Genetic diversity of the Pseudomonas population
Representative Neighbour-Joining (NJ) trees are shown in Figure 2 and
Figure 3A. The Pseudomonas population was clearly separated into
two major clusters according to origin of isolation, i.e., Oxford or
Auckland (ANOSIM in PRIMER, r = 0.477, P < 0.001
(Fig. 3B); Libshuff in Mothur, dCXYScore 0.0254, P <
0.0001). The Oxford cluster contains the reference strain, P.

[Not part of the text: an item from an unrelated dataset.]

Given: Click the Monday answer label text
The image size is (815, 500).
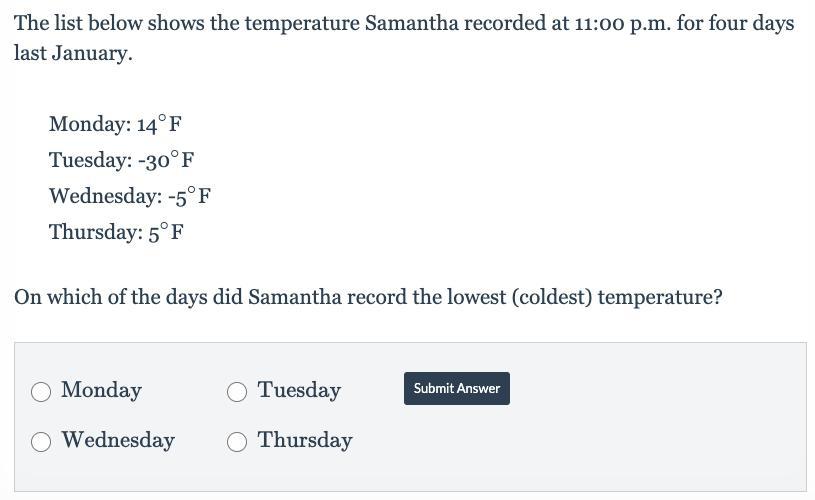Looking at the screenshot, I should click(101, 390).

fluorescen s SBW25, which was separately isolated from the phyllosphere
of sugar beet grown in the same field. Interestingly, the Oxford cluster
contains few isolates from Auckland, and vice versa (highlighted by
asterisk in Fig. 2).
A total of 44 and 37 unique STs (81 in total) were detected in the
Oxford and Auckland populations, respectively (Table 3). The two
populations had no shared STs. However, when the closely related STs
were grouped into OTUs at the distance level of 0.06, four shared OTUs
were identified for the 11 and 15 OTUs present in the population of
Oxford and Auckland, respectively (Table 3). The Oxford population
displayed lower levels of nucleotide sequence polymorphism (Fig. 3C),
and lower diversity in terms of the Simpson’s index on the basis of both
unique STs and OTUs (Fig. 3D). Single likelihood ancestor counting
(SLAC) analysis indicated no sites under positive or negative selection
for these housekeeping genes.
Recombination, as mentioned above, was detected in a single gene
(gapA ) but not in the concatenated sequence by the likelihood
permutation test. However, when the analysis was performed with data
from Oxford and Auckland separately, significant levels of recombination
were noted in the concatenated sequence, particularly for the Oxford
population; these were further supported by single breakpoint
recombination analysis using the 10340 model (Table 3). Further GARD
analysis revealed two breakpoints with significant topological
incongruence, indicating recombination breakpoints between the MLSA
genes (Fig. 4A).
Recombination events can be utilized to separate the isolates into
populations on the basis of ancestry, i.e. the presence of linked
alleles in multiple isolates mandates that they have shared ancestry to
some degree. Obviously, multiple sources of ancestry can be present in
any one isolate. Ancestral analysis performed in STRUCTURE found
evidence of six ancestral populations, and their distributions at the
level of the population and isolate are presented in Figure 4B and 4C,
respectively. Few isolates were “highly recombinant” without any
predominant source of their ancestry (8% in total, mostly from Oxford).